The industry's consistent line is it is the safest form of "leisure transportation" and denies a culture of cover-ups or lacklustre investigations. It points to the significant improvements operators have made since the Brimble case on Australian lines; Carnival, in its submission to the parliamentary standing committee, called these a "complete transformation ... to rebuild trust".
The most significant of these, Carnival submitted, were: responsible service and consumption of alcohol, zero tolerance of excessive behaviour, better trained security, new crime reporting procedures with Australian and foreign police, security cameras, drug policies, banning schoolies' cruises and new company senior management. The crime rate on board ships was "significantly less" than on land, according to the submission.

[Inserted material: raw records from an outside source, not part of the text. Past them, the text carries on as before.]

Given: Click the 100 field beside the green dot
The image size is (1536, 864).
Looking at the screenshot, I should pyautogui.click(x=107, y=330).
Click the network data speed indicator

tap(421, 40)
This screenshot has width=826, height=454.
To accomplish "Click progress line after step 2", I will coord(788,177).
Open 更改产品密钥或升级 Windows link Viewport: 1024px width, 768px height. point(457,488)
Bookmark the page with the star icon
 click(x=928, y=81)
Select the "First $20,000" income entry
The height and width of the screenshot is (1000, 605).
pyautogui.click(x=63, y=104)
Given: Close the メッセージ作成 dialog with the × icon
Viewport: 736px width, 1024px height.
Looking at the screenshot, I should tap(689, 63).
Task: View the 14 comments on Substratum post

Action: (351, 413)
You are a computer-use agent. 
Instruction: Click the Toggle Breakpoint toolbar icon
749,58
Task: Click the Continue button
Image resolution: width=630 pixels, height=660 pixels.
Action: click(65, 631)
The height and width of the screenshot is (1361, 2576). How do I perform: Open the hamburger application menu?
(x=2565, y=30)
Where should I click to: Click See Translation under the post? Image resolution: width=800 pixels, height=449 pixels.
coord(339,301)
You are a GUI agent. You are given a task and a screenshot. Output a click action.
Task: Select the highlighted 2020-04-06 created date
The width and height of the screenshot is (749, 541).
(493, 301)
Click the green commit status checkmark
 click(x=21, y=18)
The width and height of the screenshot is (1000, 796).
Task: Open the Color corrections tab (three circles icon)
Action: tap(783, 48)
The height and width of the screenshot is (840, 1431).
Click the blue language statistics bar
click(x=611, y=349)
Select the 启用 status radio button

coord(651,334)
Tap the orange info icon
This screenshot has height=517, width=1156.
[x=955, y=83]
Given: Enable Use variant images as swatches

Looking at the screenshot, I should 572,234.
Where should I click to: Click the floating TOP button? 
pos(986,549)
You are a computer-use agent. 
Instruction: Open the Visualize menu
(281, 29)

CLIA said the cruise operators therefore had already done most of what the parliamentary standing committee recommended. It did not know why critics of the industry including cruise victims, academics and politicians still maintained cruising could be perilous.
This was "misinformation", according to Libby Moffet of MG Media Communications, speaking for CLIA. "It makes no sense for cruise lines to cover up crimes at sea. In fact cruise lines have every incentive to have alleged crimes thoroughly investigated by law enforcement authorities ... CLIA continues to focus on improvements in its already robust security practices."
The bipartisan standing committee's recommendations will go to the new government after the election and some or all of it may become law.
In the United States, new laws passed in 2010 - after congressional hearings and lobbying by victims' groups - came down hard on cruise operators, legislating they must not only collect crime data but also publish it. The results show higher than previously known levels of rape and sexual assault, according to cruise victims' lobby groups.
There is no mandate yet for Australian-based operators to publish such data. The US figures for Royal Caribbean, buried in a "Stewardship Report" on its corporate website rather than its travel portal, claim that in 2012 eight guests or crew alleged rape, nine alleged sexual assault and three alleged assault. The report stresses they were allegations and might not have been true. No details of subsequent investigations were given and no details of ships or routes or the nature of the allegations were given.
The cruise operator says in the same year five people went overboard from its ships but all, it maintains, were intentional. It said US data indicated suicide levels in the general community on land had gone up accordingly "in the last decade".